My own view about these issues, which I think reflects the spirit of what the founders of our nation hoped to achieve, is that in the realm of religion we should generally follow the rule of live and let live. We as citizens should be respectful of the sincerely-held religious beliefs of our fellow citizens and we should therefore bend over backwards not to compel them to act in ways that are fundamentally incompatible with their religious faith. Catholic hospitals should not be required to provide contraceptives, Evangelical churches should not be expected to perform same-sex marriages, and Jews should not be compelled to work on their Sabbath.

But the flip side of the wall of separation is equally important. As American citizens, we must be respectful of the right of individuals not to be compelled by government to lead their lives according to the dictates of someone else's religion. However passionately we may believe in the rightness of our religious beliefs, we must respect not only of the right of others to disagree, but also their right to lead their lives according to a different set of beliefs.

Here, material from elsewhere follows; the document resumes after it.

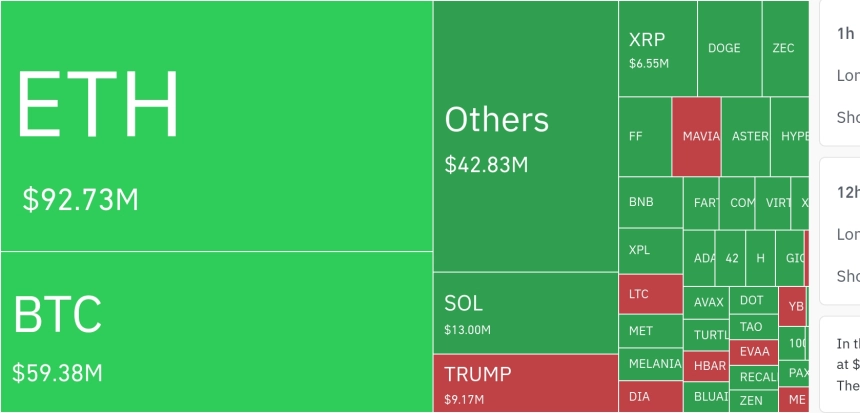The width and height of the screenshot is (860, 413).
Task: Select the FF tile
Action: [645, 137]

Both President Obama's decision to exempt Catholic institutions from the general policy on contraceptives and the court of appeals' decision to invalidate Proposition 8 reflect our most fundamental aspirations as a nation. What they illustrate is what the founders understood -- religion is a two-way street. Just as we must have the freedom to follow our own religious beliefs, we must also have the freedom not to be controlled by the religious beliefs of others.